Salt Sugar SmokeHow to preserve fruit, vegetables, meat and fish


This treasure trove of classic recipes is the only book on conserving you will ever need. Written by award-winning cookery writer Diana Henry, it is a complete guide to making your own jams, jellies, chutneys, pickles, relishes, cures, smokes, and foods preserved in oil.

This comprehensive book takes a fresh look at preserving. Jams and jellies, chutneys and pickles, smoked and potted meats and cured fish, cordials and alcohols, vegetables in oil, mustards and vinegars – here are recipes to fill the larder with the most delicious conserves of all kinds.

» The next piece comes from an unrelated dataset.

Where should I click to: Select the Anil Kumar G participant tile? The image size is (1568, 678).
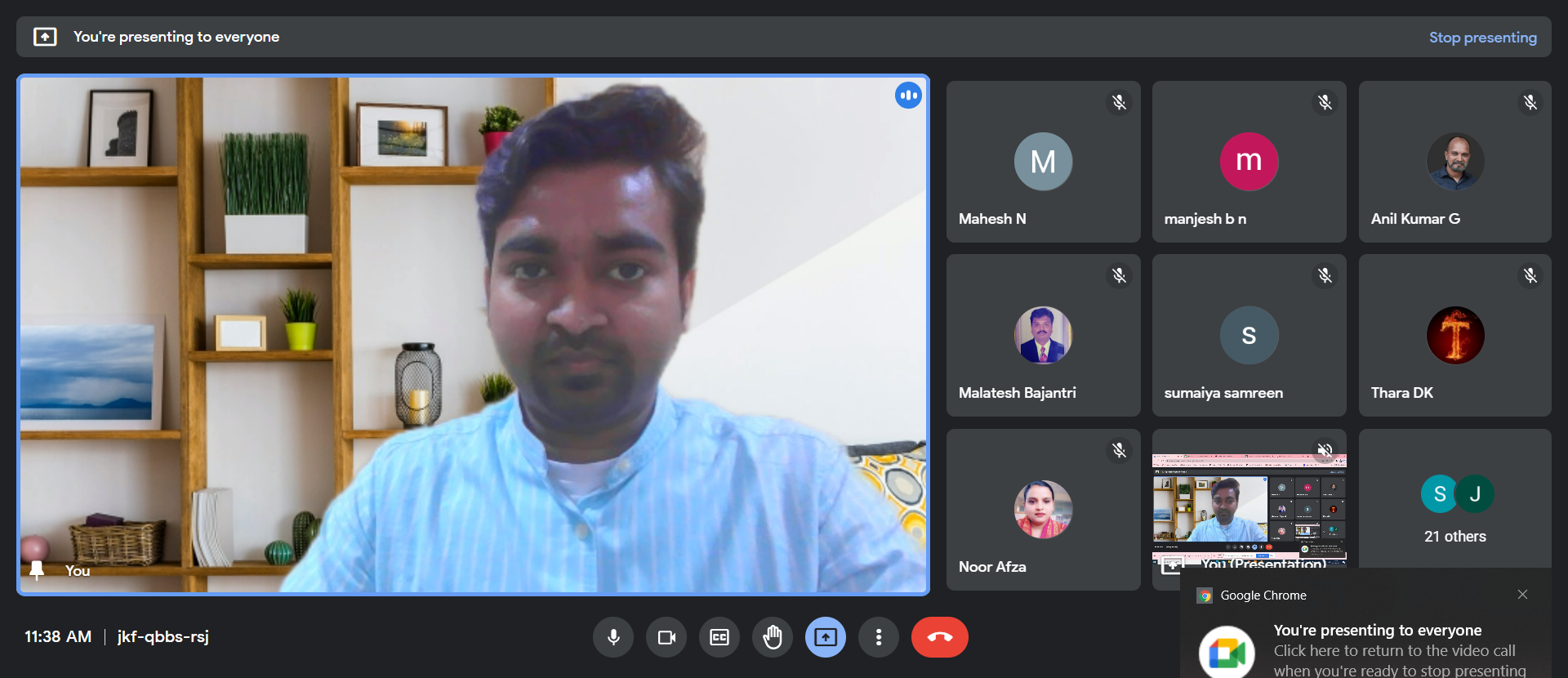click(x=1454, y=162)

Award-winning food writer Diana Henry has sourced preserves from many different cuisines, from familiar fruit jams to more unusual recipes such as Georgian plum sauce, rhubarb schnapps and Middle Eastern pickled turnips. There is expert advice and instruction on techniques where necessary – from successful smoking (without expensive equipment) to foolproof jellies. As always Diana’s irresistible narrative style makes you feel she is in the kitchen with you, guiding you gently through the recipes and providing fascinating background that ranges from the traditions of wild mushroom picking in Italy, Scandinavia and Russia to Simone de Beauvoir (who compared making jam to capturing time).

Preserving makes the most of seasonal ingredients and intensifies flavours wonderfully. It’s also a delicious way of making everyday food special and giving friends and family something beautifully home-made. From elderflower in spring and summer tomatoes, to autumn berries and winter vodkas, the recipes in this book will provide you with season after season of wonderful preserves.

 

Diana Henry is one of our best-loved food writers. She has a weekly column in The Sunday Telegraph and also writes for Red, Saga, House and Garden and delicious. magazines, as well as being a regular broadcaster on BBC Radio 4. Diana has won numerous awards for her journalism and books, including Cookery Journalist of the Year from the Guild of Food Writers (three times, most recently in 2015) and Cookery Writer of the Year at the Fortnum & Mason Food Awards in 2013 and 2015. A Change of Appetite was voted Cookbook of the Year by the Guild of Food Writers in 2015. Diana has written nine books including Crazy Water Pickled Lemons, A Bird in the Hand, Cook Simple, Salt Sugar Smoke, Roast Figs Sugar Snow and A Change of Appetite. She lives in London with her partner and children.

Sweet Fig VinegarFig Vinegar

It is rare to find yourself with cheap figs, but occasionally I can pick them up right at the end of the day from a street market or in a Middle Eastern or Turkish grocery store. They make a sweet vinegar that has something of a marsala or a tawny port about it. You can replace some of the cider vinegar with balsamic vinegar to get a wonderful rich result, but you need to cut down the amount of sugar if you do that.

 

Fills 1 (¾ quart) bottle

8–10 ripe fresh figs

¼ cup chopped dried figs

1¾ cups cider vinegar

about 2¾ cups granulated sugar

 

1 Quarter the fresh figs and put them into a large jar with the dried fruit. Pour the vinegar over the figs. Crush the fruit using a vegetable masher, then cover and let sit in a cool, dark place for about a week. Mash the fruit a little a couple more times. The vinegar will turn a fantastic color.

2 Suspend a jelly bag over a bowl and pour the fruit and vinegar into it. Let drip overnight. The next day, measure the liquid and for every 1¼ cups of vinegar add heaping 1 cup of sugar. Put both into a saucepan and bring to a boil, stirring to help the sugar dissolve. Once at a boil, cook for five minutes. Let cool, then pour into a sterilized bottle (see page 11) and seal with a vinegar-proof lid. It keeps for up to six months.

how to use:

This makes a wonderful vinaigrette to serve with a salad of roasted or smoked duck breast, particularly if it contains a fruity component. A dash is also good in a fig ice cream, especially if you make your vinegar with some balsamic.